• [TEXT]:
Calculate geometric distribution probabilities with PMF, CDF, waiting time tables, distribution visualization, and summary statistics for trials until first success.
The geometric distribution models the number of independent trials needed to get the first success. If each trial has probability p of success, the geometric distribution tells you the probability that the first success occurs on trial k. It answers questions like: "How many times do I need to roll a die to get a 6?" or "How many customers will I call before making a sale?"
This calculator computes exact probabilities (P(X = k), P(X ≤ k), P(X ≥ k), or range probabilities), generates the complete distribution table with PMF, CDF, and survival function, and shows a visual PMF bar chart. The waiting time table reveals how many trials you need for 50%, 90%, 95%, 99%, and 99.9% confidence of success.
The geometric distribution is the discrete analog of the exponential distribution and the only discrete distribution with the memoryless property: knowing you've already failed k times doesn't change the probability of success on the next trial. It's fundamental in reliability engineering, quality control, telecommunications, and game design.
The geometric distribution appears everywhere: customer acquisition (calls until sale), reliability (usage cycles until failure), networking (packet retransmissions until success), genetics (offspring until desired genotype), and game design (attempts until rare drop). This calculator provides exact probabilities without approximation.

• [MATERIAL SUPPLIED]:
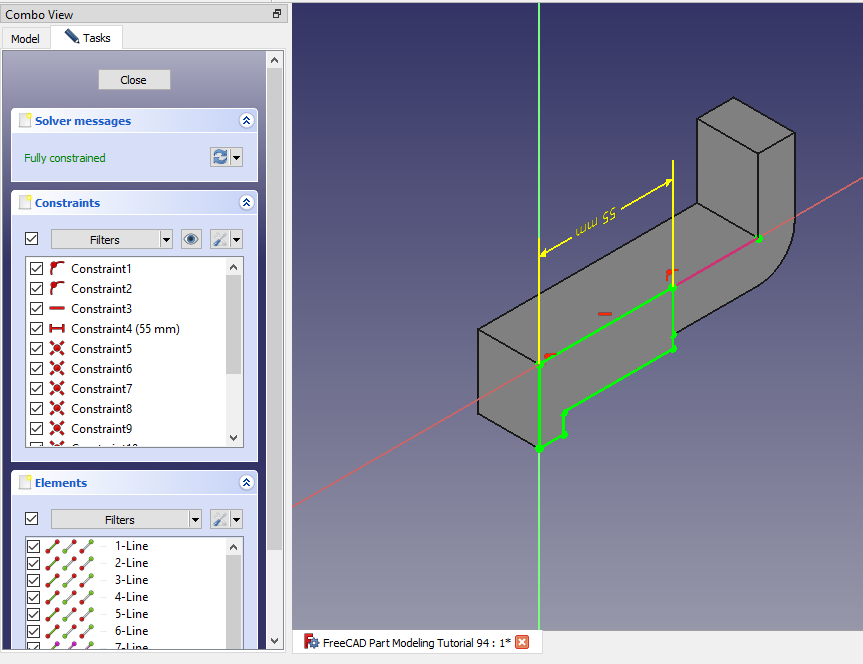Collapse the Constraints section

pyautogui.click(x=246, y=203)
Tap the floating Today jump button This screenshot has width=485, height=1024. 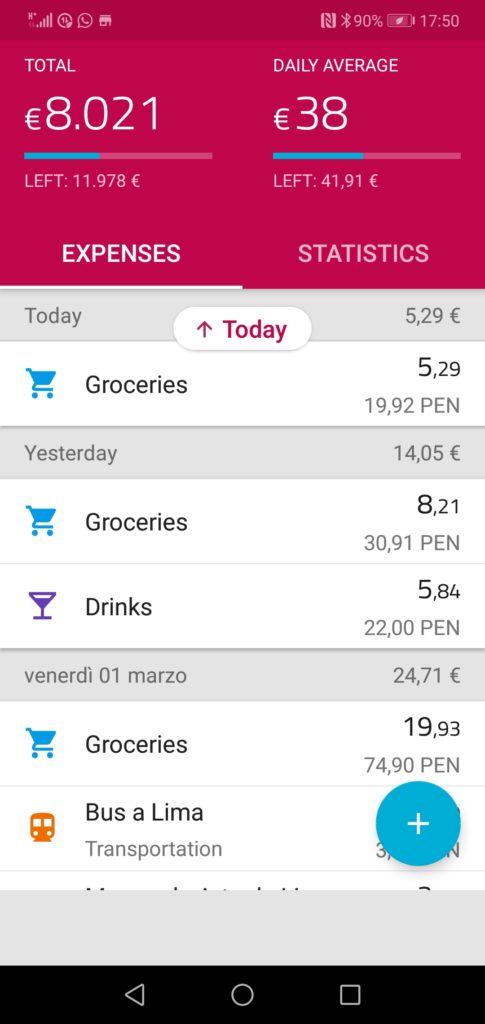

...

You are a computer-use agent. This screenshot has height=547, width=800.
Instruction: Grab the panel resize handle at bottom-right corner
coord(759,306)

* * *

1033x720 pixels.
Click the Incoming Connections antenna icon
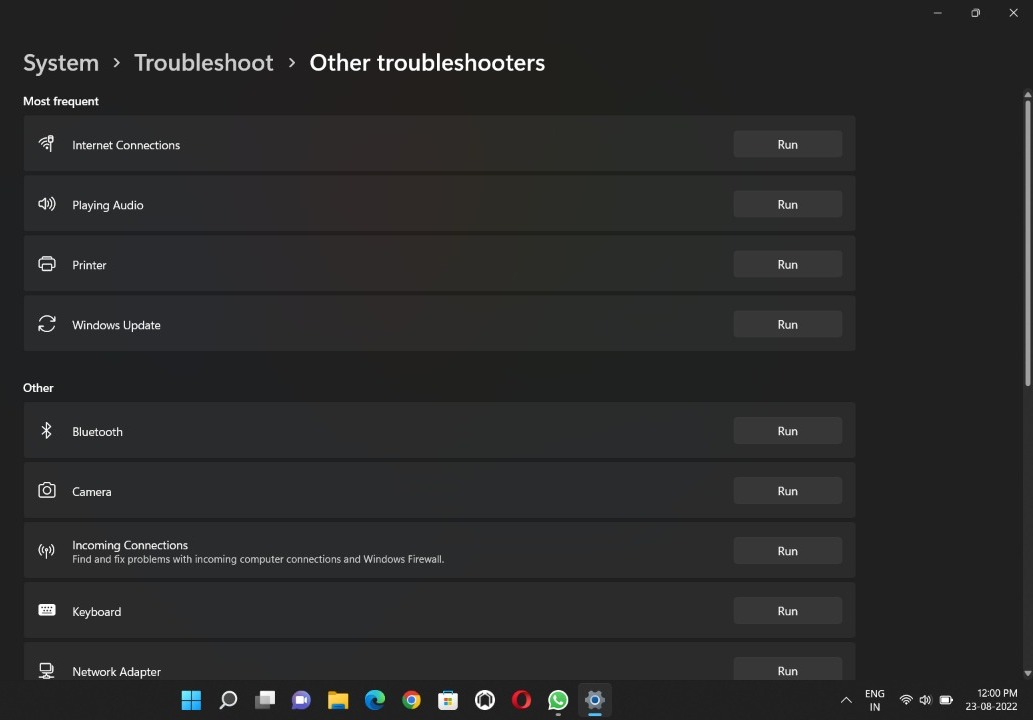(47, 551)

• [TASKS AND EXERCISES]:
a. Answer these questions using the text on the geometric distribution:
(i) The geometric distribution is called the discrete analog of which distribution?
(ii) Which confidence levels does the waiting time table cover?
(iii) In networking, what count does the geometric distribution model?
b. Extend the text on the geometric distribution with one more paragraph that picks up after its final sentence.

• [SOLVED TASKS]:
a.
(i) The exponential distribution.
(ii) 50%, 90%, 95%, 99%, and 99.9%.
(iii) Packet retransmissions until success.

b.
The waiting time table is particularly practical: "How many trials do I need to be 95% confident of at least one success?" This directly translates to sample size planning, testing budgets, and resource allocation. The PMF visualization helps build intuition about why geometric distributions are so right-skewed.
PMF: P(X = k) = (1 − p)^(k−1) × p, for k = 1, 2, 3, ... CDF: P(X ≤ k) = 1 − (1 − p)^k Mean: E[X] = 1/p Variance: Var(X) = (1 − p) / p² Median: ⌈−1 / log₂(1 − p)⌉ Mode: 1 (always) Skewness: (2 − p) / √(1 − p)
Result: P(X = 6) = 0.0670 (6.70%), Mean = 6.00 trials, Median = 4
For rolling a standard die (p = 1/6 ≈ 0.1667), the probability of getting the first 6 on exactly the 6th roll is about 6.7%. The expected number of rolls is exactly 6. However, the median is only 4 — there's a 50% chance of getting a 6 within the first 4 rolls. The distribution is right-skewed: most successes come early, but occasionally you wait a long time.
A classic application of the geometric distribution is the coupon collector's problem: how many items must you buy to collect all n distinct coupons? Each new coupon type becomes harder to find as you collect more. The wait for coupon i (when you have i−1) follows a geometric distribution with p = (n−i+1)/n. The total expected purchases are n × H(n), where H(n) is the harmonic number. For n=10, you'd expect about 29.3 purchases.
In reliability engineering, the geometric distribution models the number of usage cycles until a component fails, when each cycle has independent failure probability p. The survival function P(X > k) = (1−p)^k gives the probability the component survives k cycles. The hazard rate (conditional probability of failure given survival to cycle k) is constant at p — this is the discrete reliability equivalent of the exponential distribution.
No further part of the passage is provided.